Task => Without the pictures, print the lines from the one holding "The height and" through the last line below, both included, exactly as they stand.

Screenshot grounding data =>

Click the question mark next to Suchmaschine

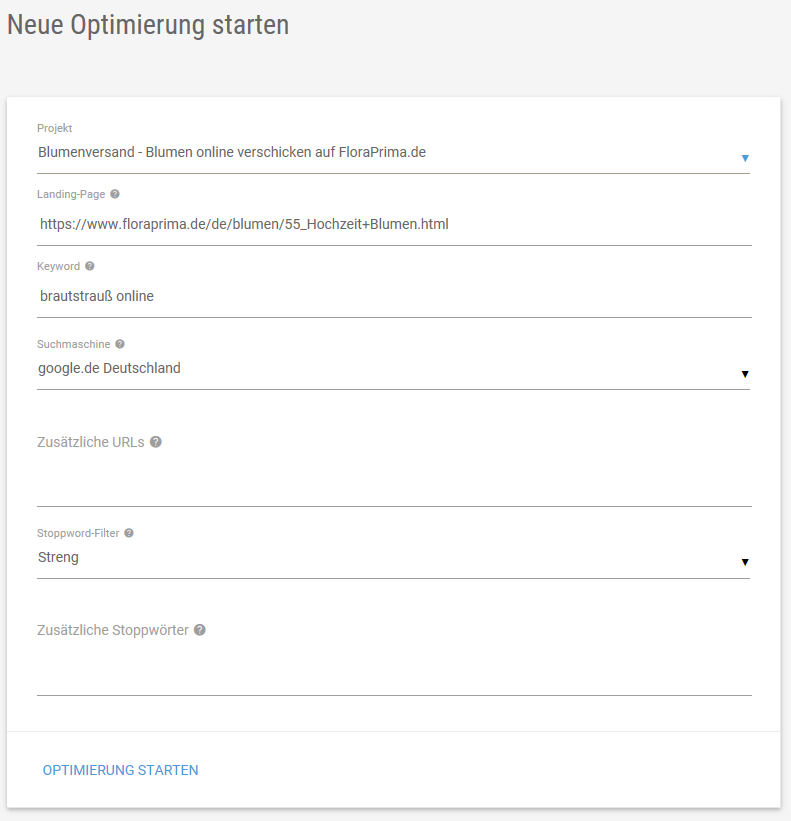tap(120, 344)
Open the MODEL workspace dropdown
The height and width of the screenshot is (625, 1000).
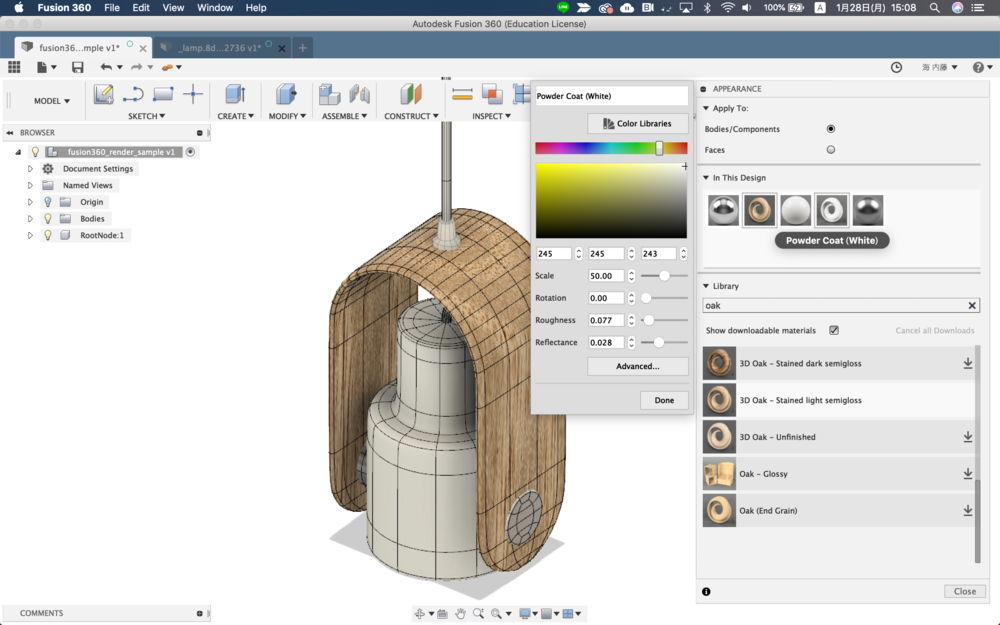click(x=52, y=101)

Answer to this problem =>
The height and width of the screenshot is (625, 1000).
click(x=52, y=101)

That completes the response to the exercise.